Despite the government’s efforts to ensure food-security during the months of the lockdown and thereafter, most workers were unable to avail the benefits of receiving ration packages. Poonam Sahu, a daily wage worker from Lucknow, said the State was absent:
“As far as I am concerned, the government can say whatever on paper, or in person about providing (food) aid and support. Daily wage workers have been living through a horrid period and none of the government measures announced are anywhere to be seen. It didn’t affect the workers in any way.”

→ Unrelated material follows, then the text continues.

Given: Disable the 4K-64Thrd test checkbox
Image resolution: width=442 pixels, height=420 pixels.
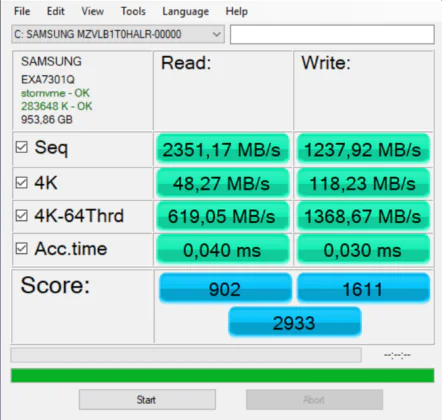Looking at the screenshot, I should pos(22,215).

Interference of bureaucratic intermediaries, need for an ID and paperwork and complex processes of handing out food packages to local communities forced many workers to fend for themselves.
Aklima, a worker staying with her two children, is one of those who did not receive the much-touted government food support.
“We didn’t get rations here,” she said. “Where and when do we get ration? Whatever we get, we need to buy it. If we work hard, we eat, otherwise we remain hungry.”
Echoing the plight of workers, those ignored by the sheer indifference from the government, Ansuiya’s statement quite tragically sums the countless stories of this essential working group: “If we ask for help, who will extend it? People send us away by saying ‘Go away! What can we do to help you if you have come to earn money’ This is what they tell us... So, help is never on offer. What we can get is ‘work’. At least that will help us manage our livelihood. Else, it is we who suffer – and die.”
There is a clear case for the government to do more in addressing the plight of daily wage workers.
Three steps come to mind. Step one would be to acknowledge the deep-informalisation of work, its sub-contractualisation and precarity, along with economic vulnerability that underpins workers’ daily lives and livelihoods. Step two would be to create policy interventions that ‘secure’ workers and their working/living conditions that help them and their families feel safeguarded by different government back social safety nets. And, Step three would be to directly look into (to understand) reasons for high worker suicides across states (where reported numbers are high) and address these through short-medium and long term corrective measures.